RLS coverage is verified by an automated cross-tenant probe that runs on every CI build.

Least-privilege access control

• All production credentials are stored in 1Password (never hardcoded or committed to source control). Secrets are injected at process start via the 1Password CLI.
• Each service receives only the permissions it needs. The Supabase admin key is never used in client-side code.
• The platform implements a four-tier role model: admin → operator → dispatcher → client. Subscribers access only their own tenant's data.
• All inbound webhooks verify HMAC-SHA256 signatures before processing.

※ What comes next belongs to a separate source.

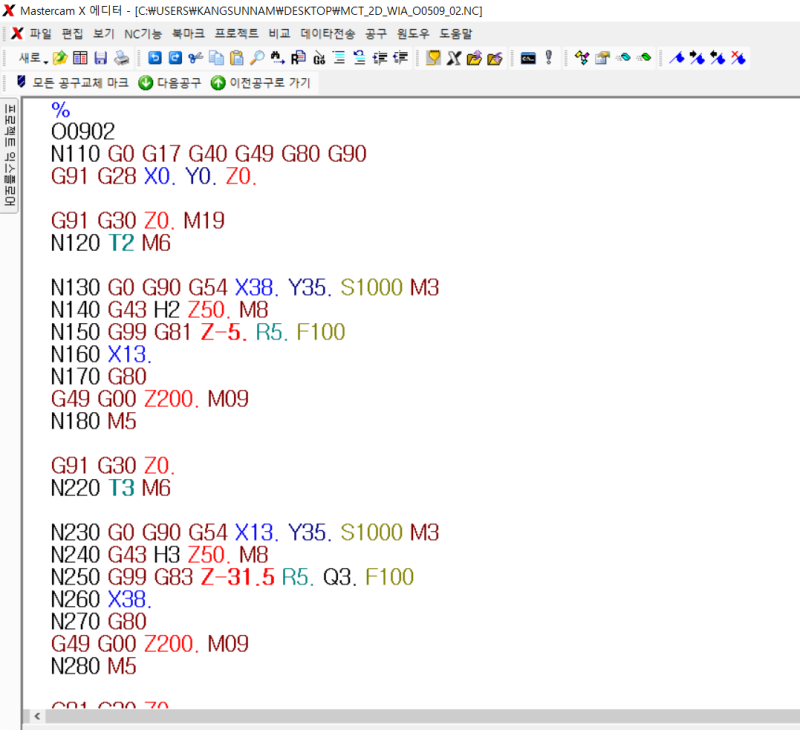800x730 pixels.
Task: Click the Save (floppy disk) icon
Action: [x=100, y=58]
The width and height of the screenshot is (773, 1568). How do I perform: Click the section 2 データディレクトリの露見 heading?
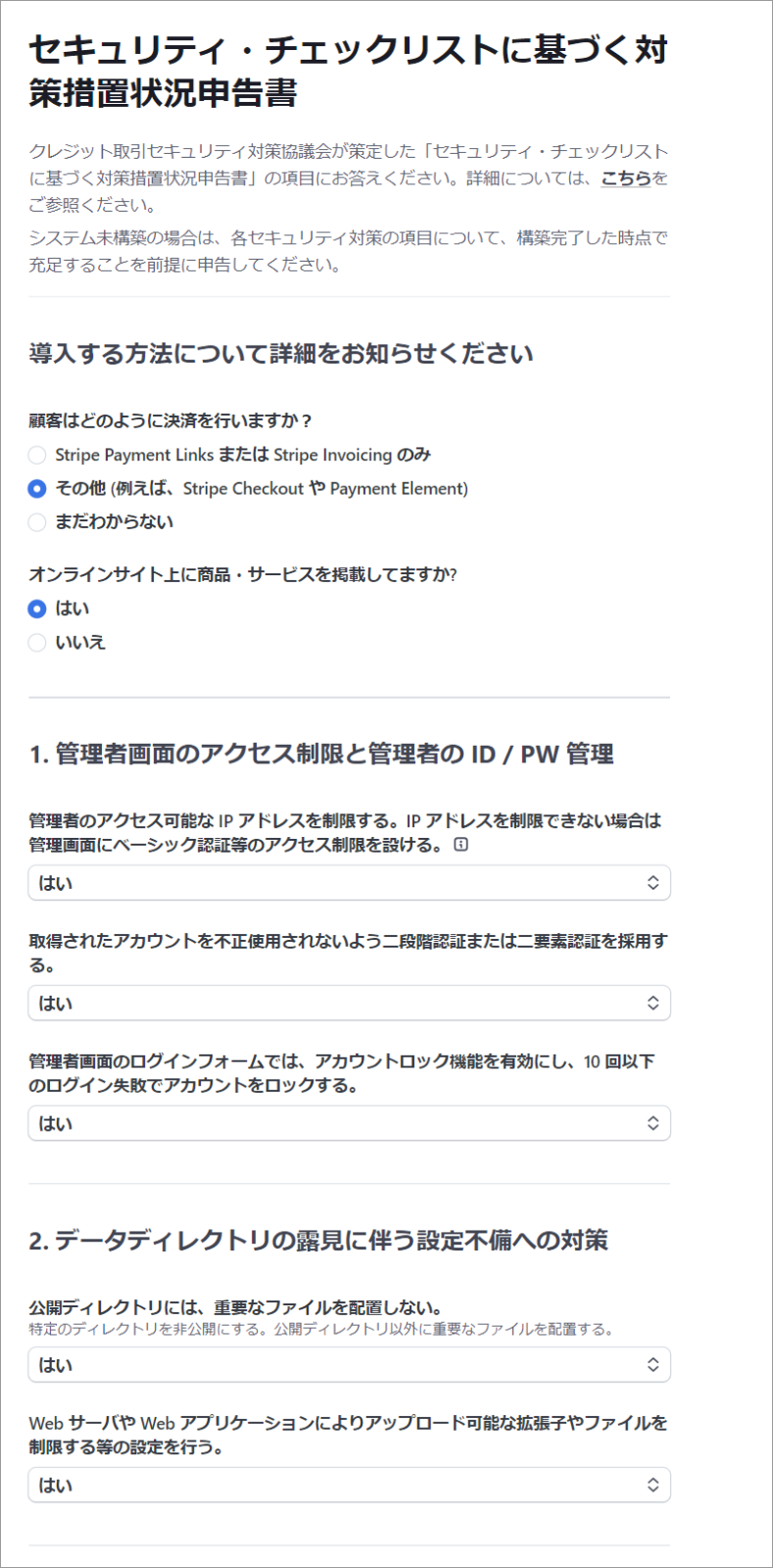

Monitoring and incident response

• Sentry captures production errors with correlation IDs. Error context is de-identified where possible — PII is not included in Sentry payloads.
• gitleaks scans every commit and CI run to detect accidentally committed secrets.
• Railway health checks automatically restart services on failure.
• We maintain a documented incident response process covering detection, triage, containment, and post-mortem.

TCPA compliance engine

All outbound SMS messages pass through a 10-step compliance check before sending: quiet hours, federal and state DNC lists, consent verification, opt-out status, and spend caps. The compliance check defaults to block — a failed or inconclusive check never permits sending. An emergency kill switch (EMERGENCY_STOP) halts all outbound SMS instantly without a redeploy.

Our policies

We maintain the following security and compliance policy documents (available to Subscribers on request):

• Information Security Policy (ISP)
• Access Control Policy
• Incident Response Policy
• Disaster Recovery & Business Continuity Plan
• Vendor Risk Management Policy
• Data Classification and Retention Policy
• Workforce Sanctions Policy
• HIPAA Privacy Policy (activated on BAA execution)

Sub-processors and trust requests

Our current sub-processor list is maintained at /sub-processors. Security questionnaires, vendor reports, signed BAAs, and SOC reports are shared only through the appropriate legal or security review process.

A hosted trust portal may be added later. Until then, this page and the sub-processor register are the public trust center baseline.

Responsible disclosure

If you believe you have found a security vulnerability in Voxilo, please report it responsibly to security@voxilo.ai. We will acknowledge your report within 48 hours and work with you to understand and address the issue.

Safe harbour: We will not take legal action against researchers who discover and responsibly disclose security issues to us in good faith, provided they do not access or modify customer data, degrade service availability, or publicly disclose before we have had a reasonable opportunity to remediate.